**Task brief:**
Look through the data below for the line with "Collapse the header: block at line 32" and the line with "Enable the Invert", then output those two and all lines in between, exactly as written.

[Dataset entries]
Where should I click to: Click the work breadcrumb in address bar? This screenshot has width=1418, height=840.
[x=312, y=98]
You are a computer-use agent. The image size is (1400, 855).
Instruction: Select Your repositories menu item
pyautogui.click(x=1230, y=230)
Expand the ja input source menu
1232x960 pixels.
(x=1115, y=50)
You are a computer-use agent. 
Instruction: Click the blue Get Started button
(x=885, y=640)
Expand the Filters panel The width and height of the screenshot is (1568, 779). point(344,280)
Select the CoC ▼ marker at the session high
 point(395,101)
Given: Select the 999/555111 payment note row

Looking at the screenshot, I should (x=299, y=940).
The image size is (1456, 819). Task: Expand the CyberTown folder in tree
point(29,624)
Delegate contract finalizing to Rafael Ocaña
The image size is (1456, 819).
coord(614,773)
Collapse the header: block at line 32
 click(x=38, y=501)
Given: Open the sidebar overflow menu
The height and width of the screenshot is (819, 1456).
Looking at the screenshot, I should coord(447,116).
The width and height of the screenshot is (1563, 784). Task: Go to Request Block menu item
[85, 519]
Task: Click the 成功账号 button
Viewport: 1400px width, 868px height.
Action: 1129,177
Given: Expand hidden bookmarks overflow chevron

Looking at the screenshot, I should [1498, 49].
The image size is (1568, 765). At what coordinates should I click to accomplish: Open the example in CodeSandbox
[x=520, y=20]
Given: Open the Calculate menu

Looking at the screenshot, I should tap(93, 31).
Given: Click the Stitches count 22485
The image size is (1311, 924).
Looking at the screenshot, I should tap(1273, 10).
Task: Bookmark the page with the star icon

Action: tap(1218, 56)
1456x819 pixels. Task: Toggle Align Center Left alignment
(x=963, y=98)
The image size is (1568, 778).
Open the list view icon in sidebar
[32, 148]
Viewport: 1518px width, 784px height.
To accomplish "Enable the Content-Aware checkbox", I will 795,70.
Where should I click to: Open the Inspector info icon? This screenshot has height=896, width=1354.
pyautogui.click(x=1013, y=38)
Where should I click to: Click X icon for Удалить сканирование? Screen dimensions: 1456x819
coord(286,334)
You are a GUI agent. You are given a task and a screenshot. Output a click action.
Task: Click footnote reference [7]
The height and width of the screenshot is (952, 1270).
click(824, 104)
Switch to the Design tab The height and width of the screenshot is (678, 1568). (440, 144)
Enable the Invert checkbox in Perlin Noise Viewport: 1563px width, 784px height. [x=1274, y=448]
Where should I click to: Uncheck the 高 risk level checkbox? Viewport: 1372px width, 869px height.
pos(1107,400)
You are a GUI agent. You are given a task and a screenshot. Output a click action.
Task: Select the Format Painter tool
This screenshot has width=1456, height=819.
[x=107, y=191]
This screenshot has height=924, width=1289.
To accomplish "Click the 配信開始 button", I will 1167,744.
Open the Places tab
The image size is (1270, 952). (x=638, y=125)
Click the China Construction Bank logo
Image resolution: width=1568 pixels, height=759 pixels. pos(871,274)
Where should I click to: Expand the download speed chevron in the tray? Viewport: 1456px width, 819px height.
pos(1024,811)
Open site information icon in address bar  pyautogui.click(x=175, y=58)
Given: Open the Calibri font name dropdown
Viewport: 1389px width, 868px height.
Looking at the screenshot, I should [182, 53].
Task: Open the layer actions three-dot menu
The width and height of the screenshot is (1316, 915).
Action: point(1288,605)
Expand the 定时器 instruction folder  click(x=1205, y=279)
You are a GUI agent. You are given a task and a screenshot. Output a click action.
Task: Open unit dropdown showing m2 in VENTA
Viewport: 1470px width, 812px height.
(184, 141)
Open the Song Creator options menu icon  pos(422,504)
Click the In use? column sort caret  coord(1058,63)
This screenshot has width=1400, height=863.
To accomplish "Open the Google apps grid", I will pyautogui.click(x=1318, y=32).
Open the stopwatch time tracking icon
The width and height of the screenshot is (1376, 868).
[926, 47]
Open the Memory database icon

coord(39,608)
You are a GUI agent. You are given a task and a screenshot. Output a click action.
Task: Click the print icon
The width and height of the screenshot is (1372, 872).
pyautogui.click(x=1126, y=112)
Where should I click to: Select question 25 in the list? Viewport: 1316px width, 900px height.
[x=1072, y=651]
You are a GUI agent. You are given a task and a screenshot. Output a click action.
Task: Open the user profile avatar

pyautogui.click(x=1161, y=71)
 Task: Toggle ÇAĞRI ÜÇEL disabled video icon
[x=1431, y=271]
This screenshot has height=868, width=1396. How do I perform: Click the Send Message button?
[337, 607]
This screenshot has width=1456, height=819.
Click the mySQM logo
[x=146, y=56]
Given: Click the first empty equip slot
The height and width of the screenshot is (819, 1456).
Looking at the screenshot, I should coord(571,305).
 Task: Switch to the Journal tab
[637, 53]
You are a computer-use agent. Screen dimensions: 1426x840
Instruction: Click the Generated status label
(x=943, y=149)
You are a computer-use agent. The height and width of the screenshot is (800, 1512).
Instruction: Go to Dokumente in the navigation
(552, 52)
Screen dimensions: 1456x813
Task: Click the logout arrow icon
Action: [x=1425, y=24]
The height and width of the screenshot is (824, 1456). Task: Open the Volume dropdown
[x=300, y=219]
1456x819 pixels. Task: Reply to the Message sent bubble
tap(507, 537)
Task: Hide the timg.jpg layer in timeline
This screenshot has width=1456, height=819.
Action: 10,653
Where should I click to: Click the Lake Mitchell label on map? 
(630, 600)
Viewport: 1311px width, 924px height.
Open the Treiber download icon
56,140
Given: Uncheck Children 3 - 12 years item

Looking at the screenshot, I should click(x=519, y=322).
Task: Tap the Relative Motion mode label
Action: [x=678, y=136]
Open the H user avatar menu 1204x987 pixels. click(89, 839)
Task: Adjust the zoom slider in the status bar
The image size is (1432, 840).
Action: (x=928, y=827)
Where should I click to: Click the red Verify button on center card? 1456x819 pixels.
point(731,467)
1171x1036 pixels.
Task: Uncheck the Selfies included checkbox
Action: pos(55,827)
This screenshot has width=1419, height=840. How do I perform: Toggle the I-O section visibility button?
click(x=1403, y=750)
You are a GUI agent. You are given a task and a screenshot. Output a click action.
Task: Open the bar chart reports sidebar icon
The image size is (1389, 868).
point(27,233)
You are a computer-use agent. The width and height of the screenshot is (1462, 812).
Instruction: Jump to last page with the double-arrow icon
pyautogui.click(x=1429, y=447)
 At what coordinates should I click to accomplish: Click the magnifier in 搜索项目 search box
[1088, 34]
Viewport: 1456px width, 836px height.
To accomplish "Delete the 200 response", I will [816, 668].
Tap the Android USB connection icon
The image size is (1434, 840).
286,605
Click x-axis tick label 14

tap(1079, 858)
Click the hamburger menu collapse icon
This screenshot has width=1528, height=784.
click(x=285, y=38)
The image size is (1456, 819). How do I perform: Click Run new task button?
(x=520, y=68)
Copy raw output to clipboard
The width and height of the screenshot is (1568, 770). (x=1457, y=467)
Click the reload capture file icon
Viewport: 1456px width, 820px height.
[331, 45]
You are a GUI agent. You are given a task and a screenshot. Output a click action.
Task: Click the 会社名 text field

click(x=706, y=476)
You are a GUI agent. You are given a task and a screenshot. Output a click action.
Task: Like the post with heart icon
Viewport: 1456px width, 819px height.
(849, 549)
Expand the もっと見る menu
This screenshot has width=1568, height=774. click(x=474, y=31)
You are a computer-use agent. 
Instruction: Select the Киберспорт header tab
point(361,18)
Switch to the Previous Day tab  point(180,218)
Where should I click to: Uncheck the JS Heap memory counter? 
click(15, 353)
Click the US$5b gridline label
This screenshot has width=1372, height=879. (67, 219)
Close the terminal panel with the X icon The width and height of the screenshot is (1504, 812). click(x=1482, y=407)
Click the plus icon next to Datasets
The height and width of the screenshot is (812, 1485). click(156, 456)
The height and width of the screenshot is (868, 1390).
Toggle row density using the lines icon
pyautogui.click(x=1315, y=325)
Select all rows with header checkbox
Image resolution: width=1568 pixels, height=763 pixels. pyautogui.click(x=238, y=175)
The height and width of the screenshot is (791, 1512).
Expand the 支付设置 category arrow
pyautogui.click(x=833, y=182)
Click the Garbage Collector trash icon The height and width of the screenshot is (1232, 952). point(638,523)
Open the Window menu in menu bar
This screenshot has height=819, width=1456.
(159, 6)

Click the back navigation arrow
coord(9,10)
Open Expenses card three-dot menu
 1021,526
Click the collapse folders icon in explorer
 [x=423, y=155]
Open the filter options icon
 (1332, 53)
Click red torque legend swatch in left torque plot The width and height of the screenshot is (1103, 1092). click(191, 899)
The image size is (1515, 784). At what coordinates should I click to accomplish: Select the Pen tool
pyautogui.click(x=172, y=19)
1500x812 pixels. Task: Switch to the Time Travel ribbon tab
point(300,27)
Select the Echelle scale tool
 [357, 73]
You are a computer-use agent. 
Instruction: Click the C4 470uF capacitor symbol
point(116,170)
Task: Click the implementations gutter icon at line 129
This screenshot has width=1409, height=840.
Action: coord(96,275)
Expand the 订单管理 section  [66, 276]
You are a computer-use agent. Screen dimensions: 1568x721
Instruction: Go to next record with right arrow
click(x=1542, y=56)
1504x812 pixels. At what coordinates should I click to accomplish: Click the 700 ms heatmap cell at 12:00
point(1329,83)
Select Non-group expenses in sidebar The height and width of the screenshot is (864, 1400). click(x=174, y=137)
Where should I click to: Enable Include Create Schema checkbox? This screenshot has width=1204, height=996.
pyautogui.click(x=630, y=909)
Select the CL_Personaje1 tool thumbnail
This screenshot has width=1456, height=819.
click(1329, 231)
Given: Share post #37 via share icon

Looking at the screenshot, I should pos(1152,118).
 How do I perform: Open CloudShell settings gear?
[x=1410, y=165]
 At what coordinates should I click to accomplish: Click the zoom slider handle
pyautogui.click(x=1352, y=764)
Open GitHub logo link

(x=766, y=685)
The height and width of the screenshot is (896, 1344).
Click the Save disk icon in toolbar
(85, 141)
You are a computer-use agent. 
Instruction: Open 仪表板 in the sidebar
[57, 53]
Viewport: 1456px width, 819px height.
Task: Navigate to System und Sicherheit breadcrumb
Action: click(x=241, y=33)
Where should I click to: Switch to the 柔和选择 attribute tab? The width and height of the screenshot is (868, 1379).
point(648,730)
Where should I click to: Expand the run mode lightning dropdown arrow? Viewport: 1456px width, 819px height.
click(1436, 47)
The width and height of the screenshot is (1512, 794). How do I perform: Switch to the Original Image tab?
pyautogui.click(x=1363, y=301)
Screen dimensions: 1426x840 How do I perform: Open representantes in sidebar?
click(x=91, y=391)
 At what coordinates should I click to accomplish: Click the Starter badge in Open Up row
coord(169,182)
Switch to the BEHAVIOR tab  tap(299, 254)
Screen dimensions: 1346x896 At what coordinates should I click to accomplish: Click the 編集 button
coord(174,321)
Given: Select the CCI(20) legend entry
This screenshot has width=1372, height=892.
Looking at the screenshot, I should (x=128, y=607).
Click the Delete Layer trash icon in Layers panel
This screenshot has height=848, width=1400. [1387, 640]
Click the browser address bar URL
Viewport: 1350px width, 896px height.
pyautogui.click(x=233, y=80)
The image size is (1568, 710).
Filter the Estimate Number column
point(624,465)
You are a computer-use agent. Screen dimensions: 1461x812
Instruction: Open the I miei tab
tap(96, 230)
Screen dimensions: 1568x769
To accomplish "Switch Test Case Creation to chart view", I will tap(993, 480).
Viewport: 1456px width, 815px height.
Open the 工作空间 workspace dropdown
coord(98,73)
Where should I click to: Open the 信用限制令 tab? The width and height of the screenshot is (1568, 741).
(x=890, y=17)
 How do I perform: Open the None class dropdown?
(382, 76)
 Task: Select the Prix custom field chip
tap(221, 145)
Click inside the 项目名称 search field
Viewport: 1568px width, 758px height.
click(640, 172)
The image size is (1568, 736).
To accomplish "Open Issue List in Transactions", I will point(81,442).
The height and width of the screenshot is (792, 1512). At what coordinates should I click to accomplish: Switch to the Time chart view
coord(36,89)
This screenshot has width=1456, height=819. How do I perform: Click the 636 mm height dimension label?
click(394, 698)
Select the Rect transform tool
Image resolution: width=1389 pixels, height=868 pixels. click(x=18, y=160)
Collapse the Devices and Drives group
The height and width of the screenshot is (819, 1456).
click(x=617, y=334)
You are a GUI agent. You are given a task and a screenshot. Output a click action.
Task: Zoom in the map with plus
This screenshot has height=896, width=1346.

**Answer to the problem:**
Collapse the header: block at line 32
 click(x=38, y=501)
Given: Open the sidebar overflow menu
The height and width of the screenshot is (819, 1456).
Looking at the screenshot, I should coord(447,116).
The width and height of the screenshot is (1563, 784). Task: Go to Request Block menu item
[85, 519]
Task: Click the 成功账号 button
Viewport: 1400px width, 868px height.
Action: 1129,177
Given: Expand hidden bookmarks overflow chevron

Looking at the screenshot, I should [1498, 49].
The image size is (1568, 765). At what coordinates should I click to accomplish: Open the example in CodeSandbox
[x=520, y=20]
Given: Open the Calculate menu

Looking at the screenshot, I should tap(93, 31).
Given: Click the Stitches count 22485
The image size is (1311, 924).
Looking at the screenshot, I should tap(1273, 10).
Task: Bookmark the page with the star icon

Action: tap(1218, 56)
1456x819 pixels. Task: Toggle Align Center Left alignment
(x=963, y=98)
The image size is (1568, 778).
Open the list view icon in sidebar
[32, 148]
Viewport: 1518px width, 784px height.
To accomplish "Enable the Content-Aware checkbox", I will 795,70.
Where should I click to: Open the Inspector info icon? This screenshot has height=896, width=1354.
pyautogui.click(x=1013, y=38)
Where should I click to: Click X icon for Удалить сканирование? Screen dimensions: 1456x819
coord(286,334)
You are a GUI agent. You are given a task and a screenshot. Output a click action.
Task: Click footnote reference [7]
The height and width of the screenshot is (952, 1270).
click(824, 104)
Switch to the Design tab The height and width of the screenshot is (678, 1568). (440, 144)
Enable the Invert checkbox in Perlin Noise Viewport: 1563px width, 784px height. [x=1274, y=448]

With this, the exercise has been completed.